*Task brief*:
Your answer must match, word for word, the lines from the one holding "How do I perform: Click" through the final line below, with pictures excluded.

----

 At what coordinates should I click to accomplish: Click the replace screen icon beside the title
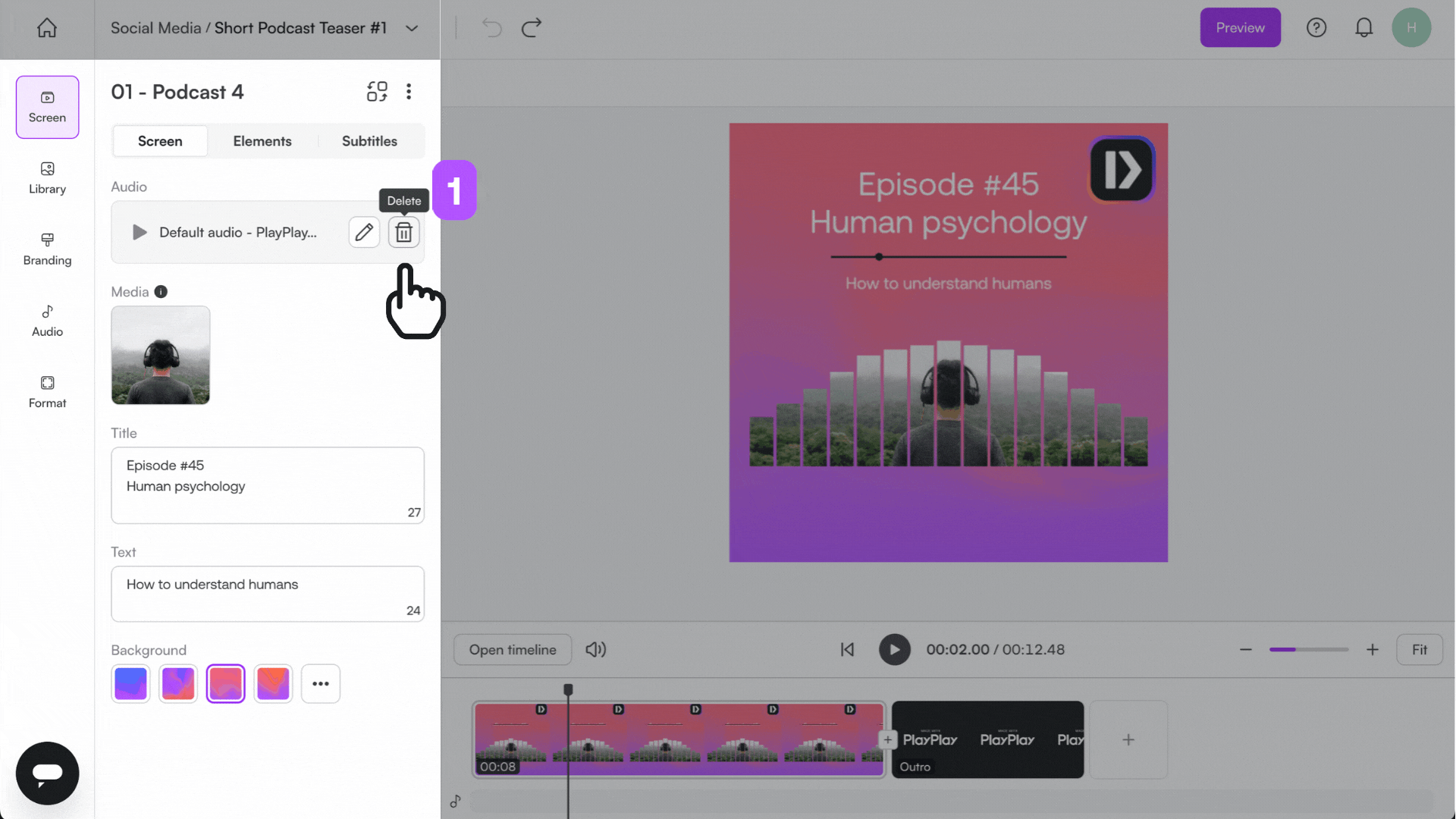(377, 91)
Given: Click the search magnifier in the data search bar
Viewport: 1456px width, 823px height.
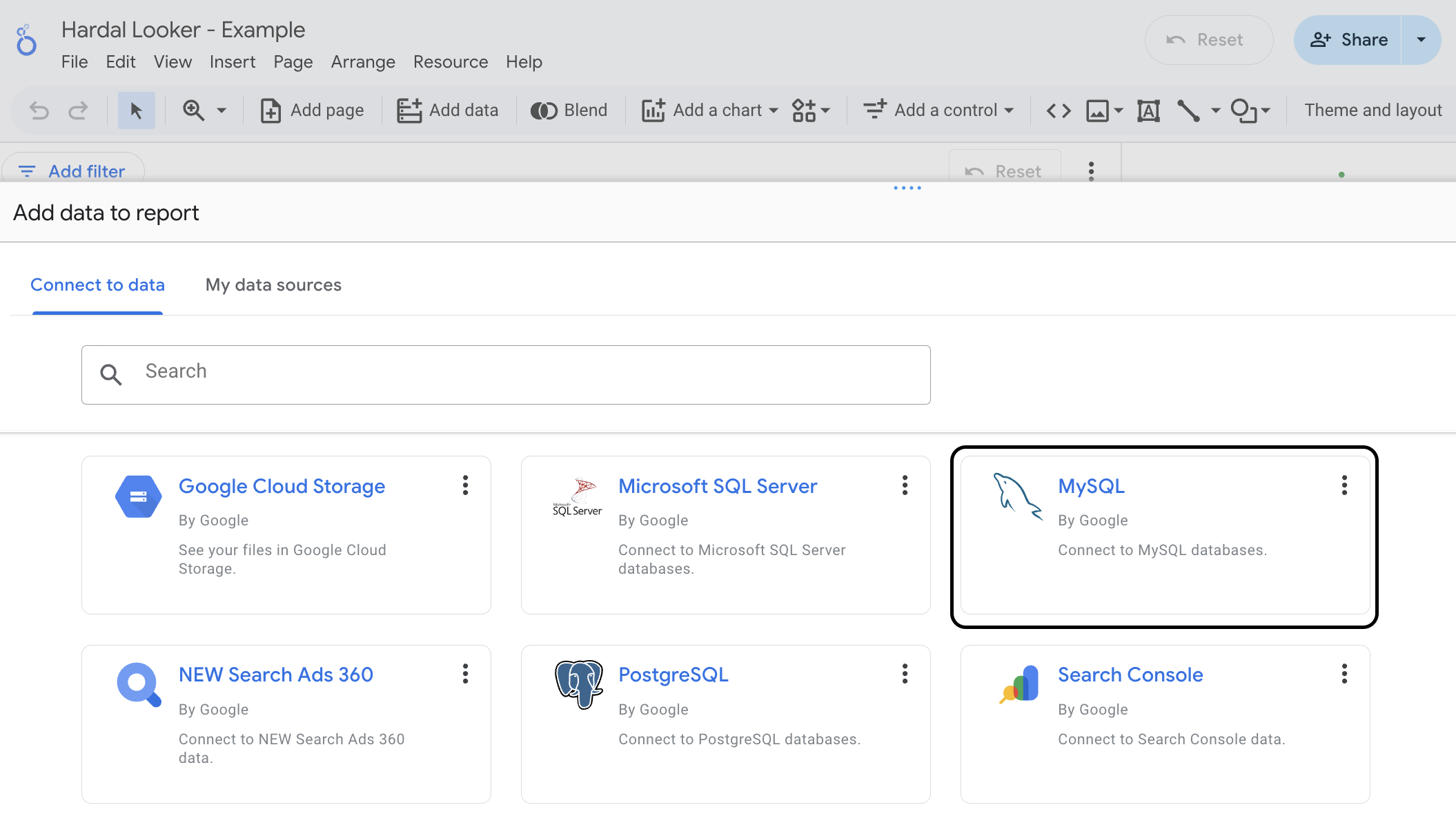Looking at the screenshot, I should [110, 374].
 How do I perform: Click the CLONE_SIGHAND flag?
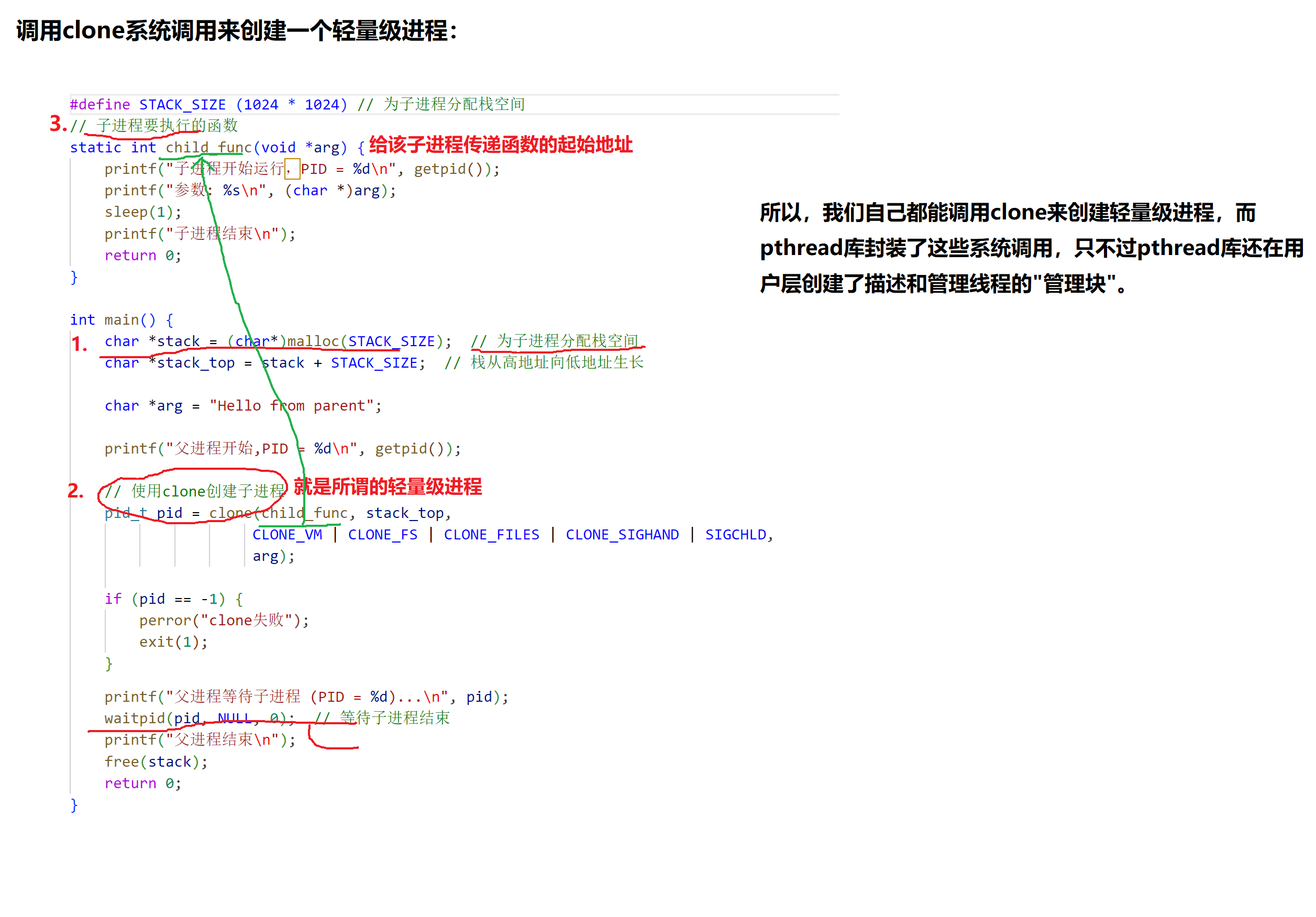(x=622, y=535)
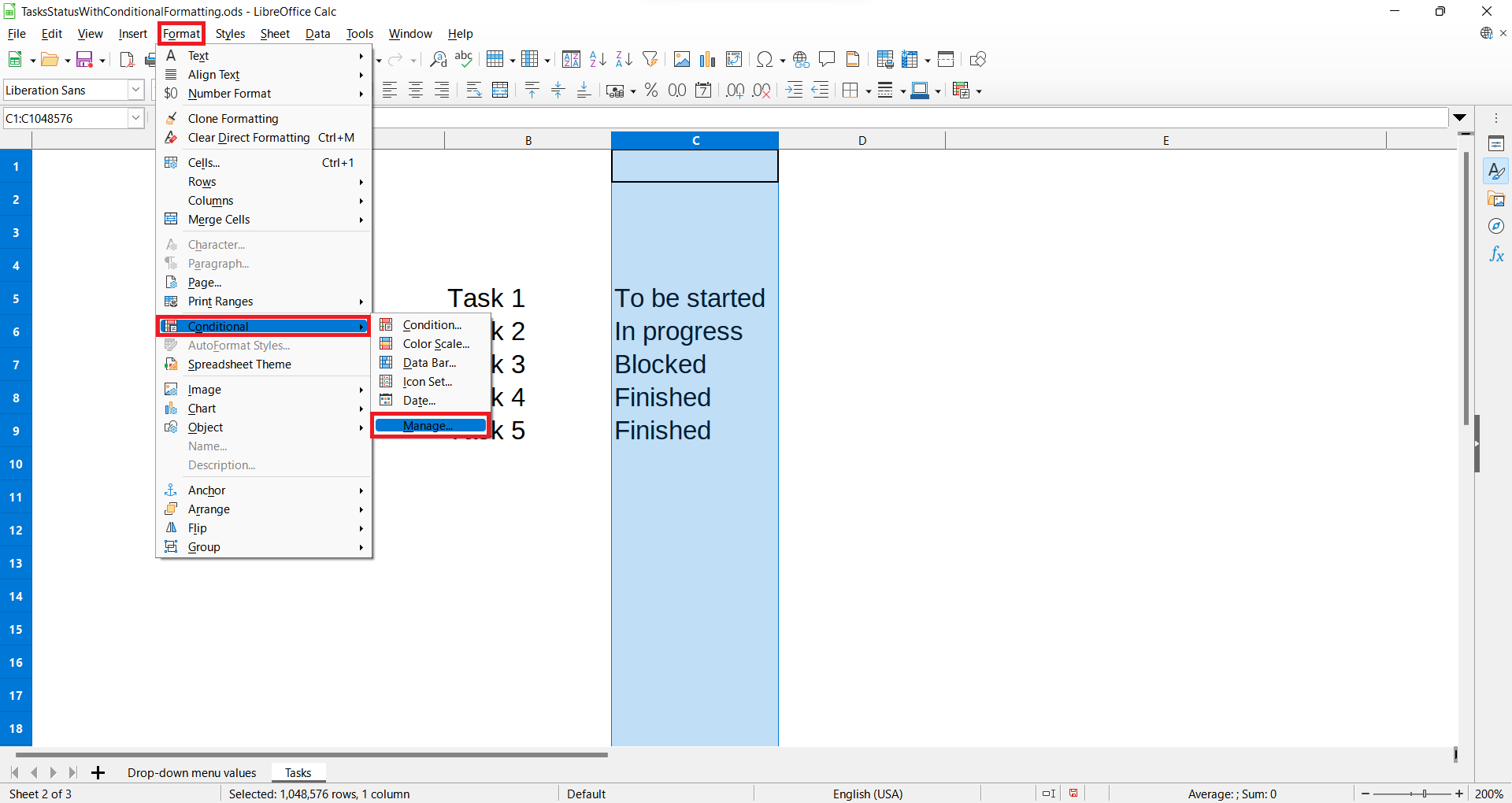Open the Navigator sidebar
Viewport: 1512px width, 803px height.
click(1497, 226)
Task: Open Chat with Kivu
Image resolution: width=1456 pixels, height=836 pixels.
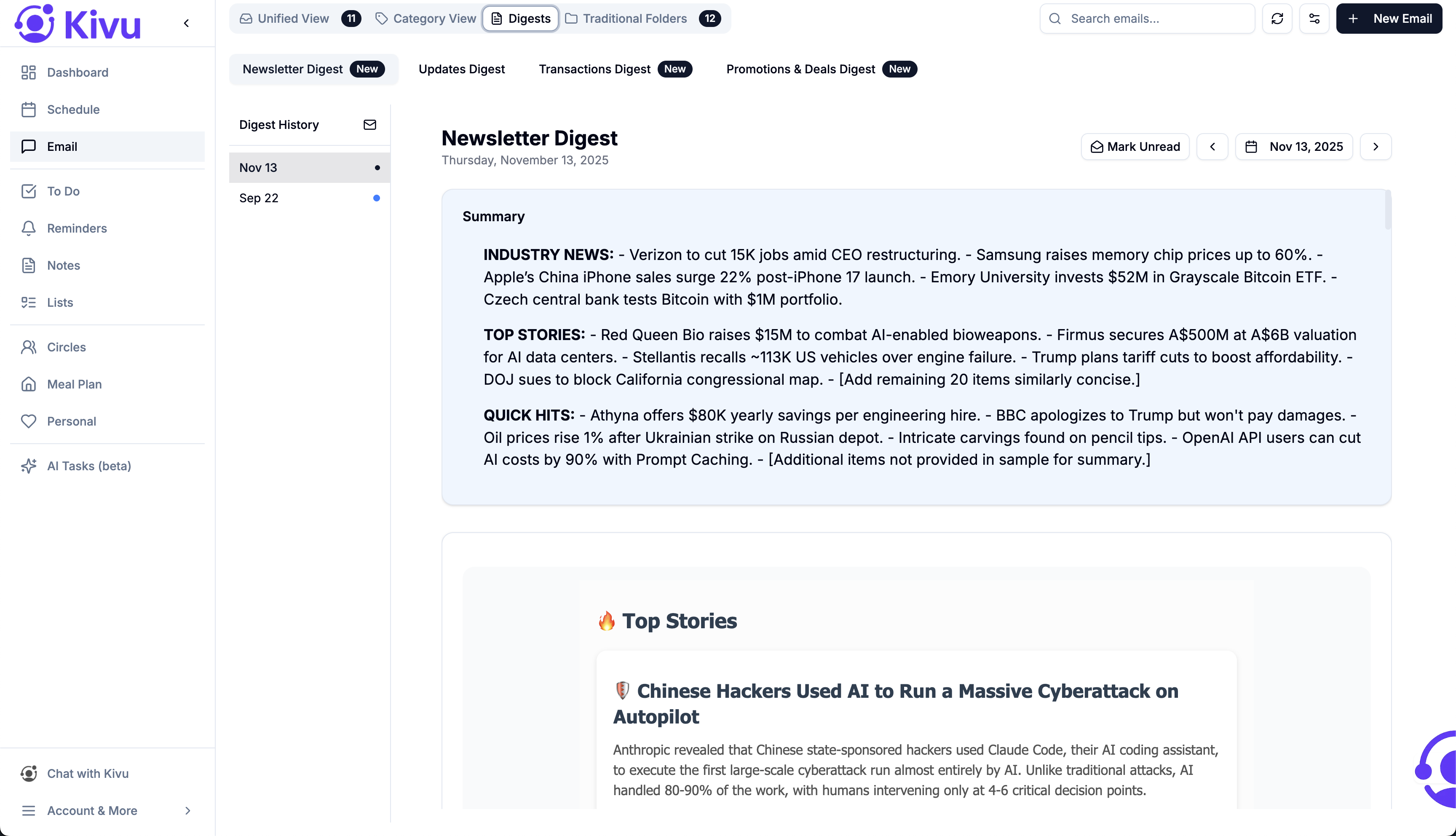Action: [87, 773]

----

*Written answer*:
 How do I perform: Click the CLONE_SIGHAND flag?
(x=622, y=535)
Open the Navigator sidebar
Viewport: 1512px width, 803px height.
click(1497, 226)
Task: Open Chat with Kivu
Image resolution: width=1456 pixels, height=836 pixels.
Action: [87, 773]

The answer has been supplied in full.